Exercise description. Rewrite the entries from the line containing "Click the size 8 column header" through the end of the entries, changing "Click" to "Select" and keeping everything else unchanged. Omit the pictures from your answer.

-- Start Provided data --

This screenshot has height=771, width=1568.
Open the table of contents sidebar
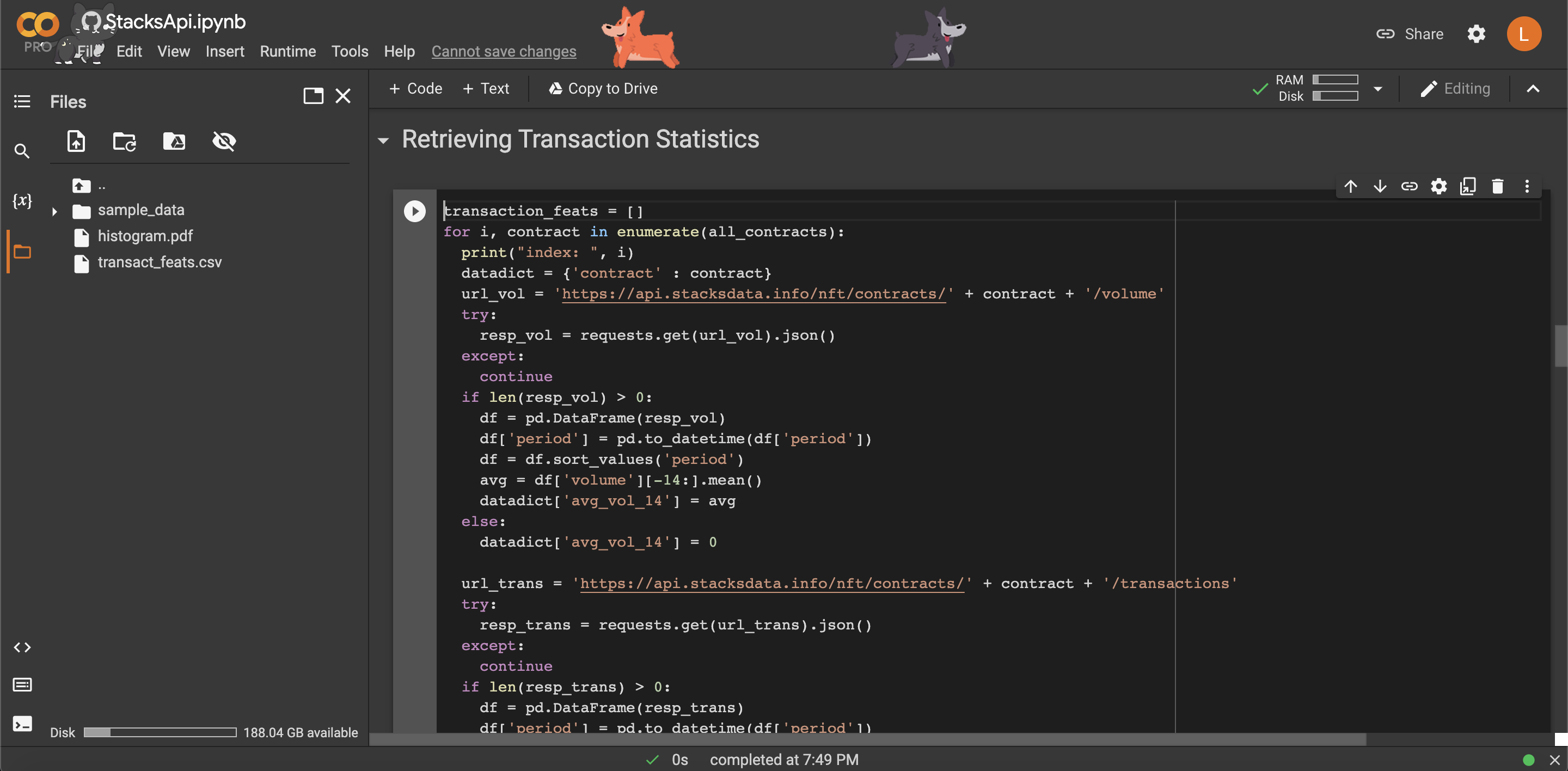[22, 101]
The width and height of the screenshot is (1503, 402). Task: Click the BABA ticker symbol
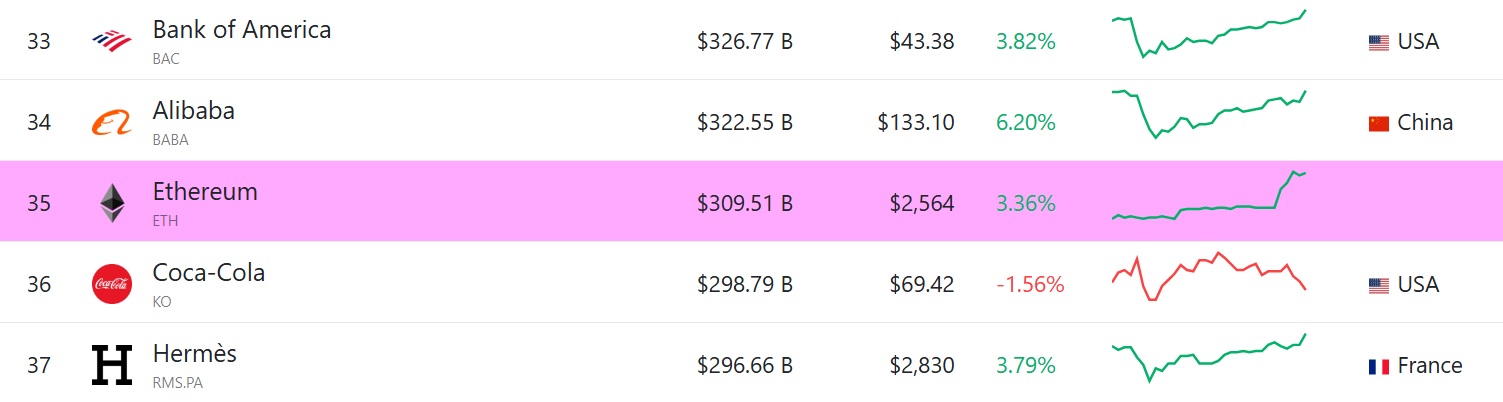point(170,140)
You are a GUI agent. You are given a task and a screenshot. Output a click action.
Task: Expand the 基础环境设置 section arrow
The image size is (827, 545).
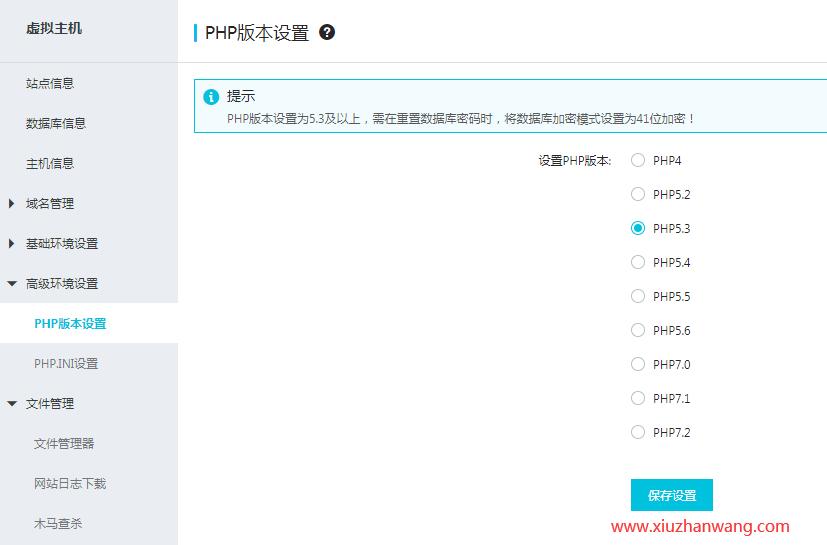click(x=12, y=244)
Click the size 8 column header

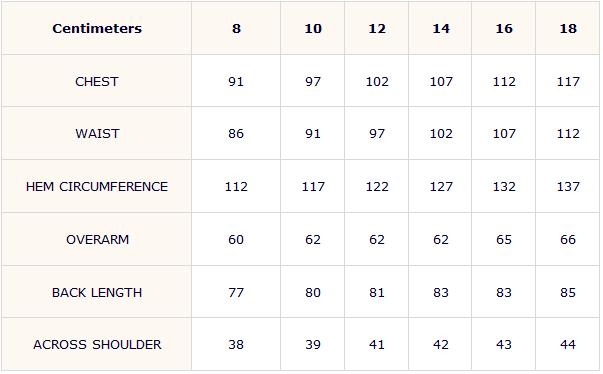coord(236,28)
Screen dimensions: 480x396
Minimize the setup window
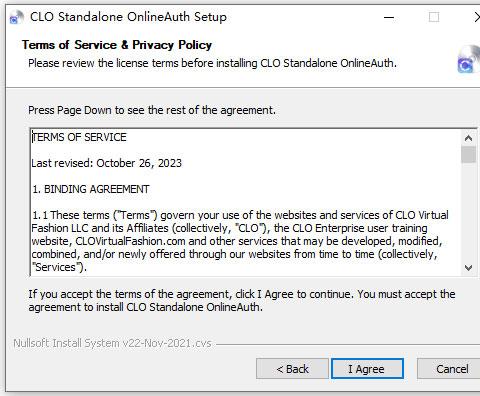(x=389, y=17)
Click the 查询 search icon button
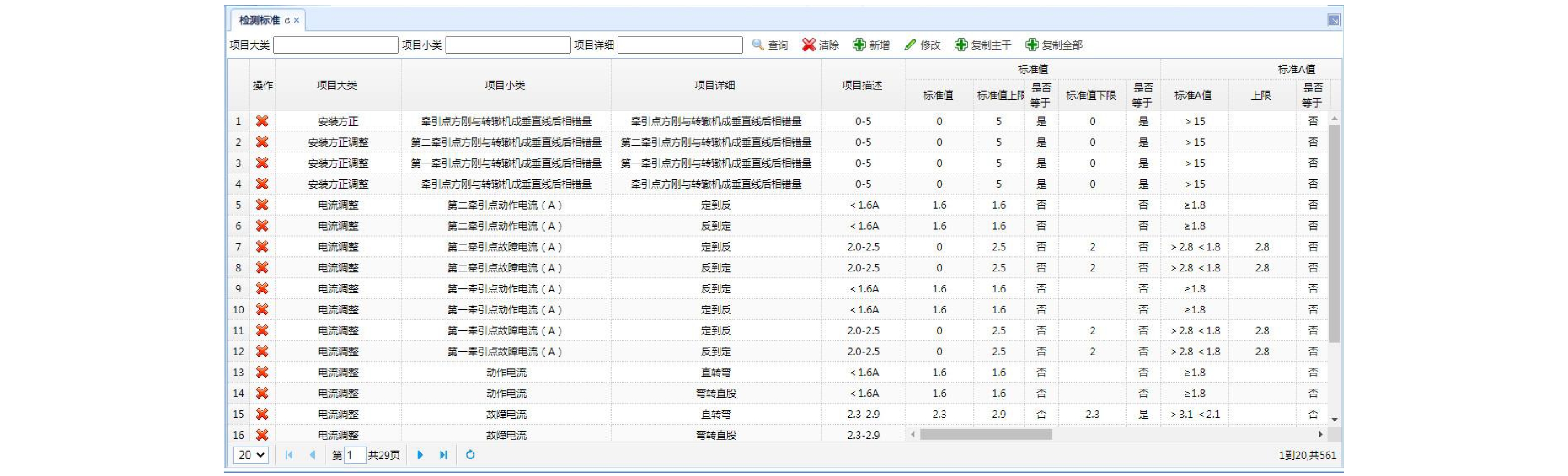 [770, 45]
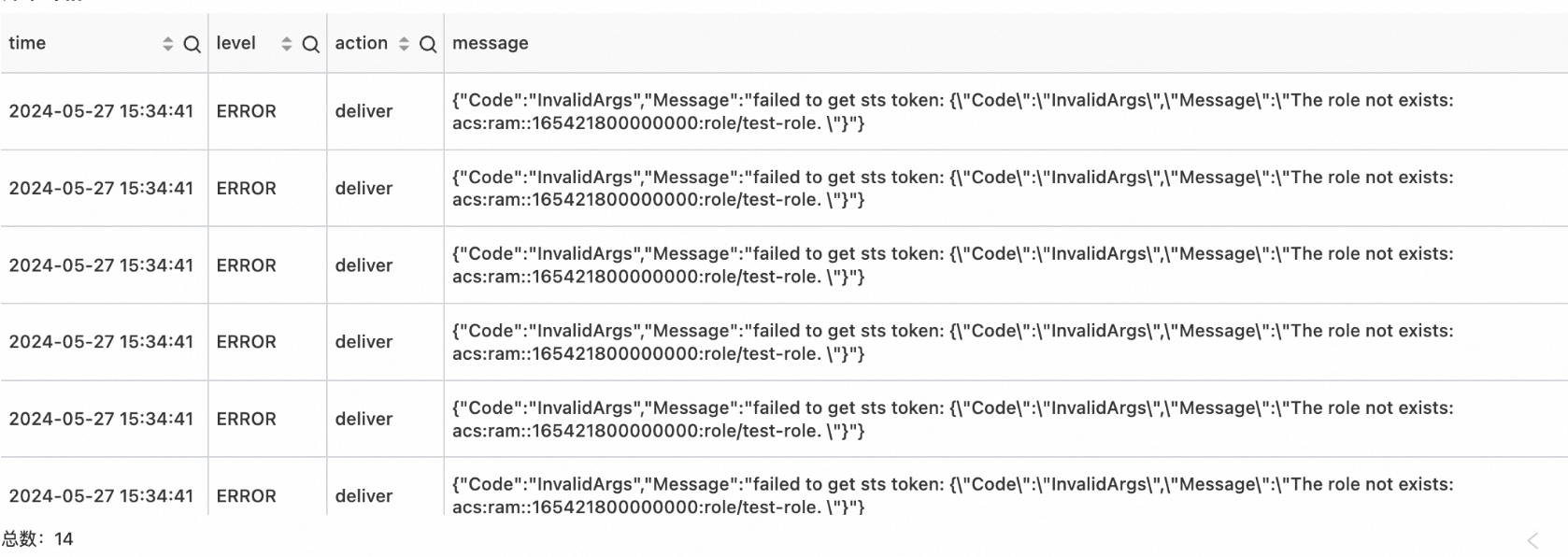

-- End Provided data --

Complete answer.
Select the size 8 column header

coord(236,28)
Screen dimensions: 480x396
Minimize the setup window
(x=389, y=17)
Select the 查询 search icon button
 [770, 45]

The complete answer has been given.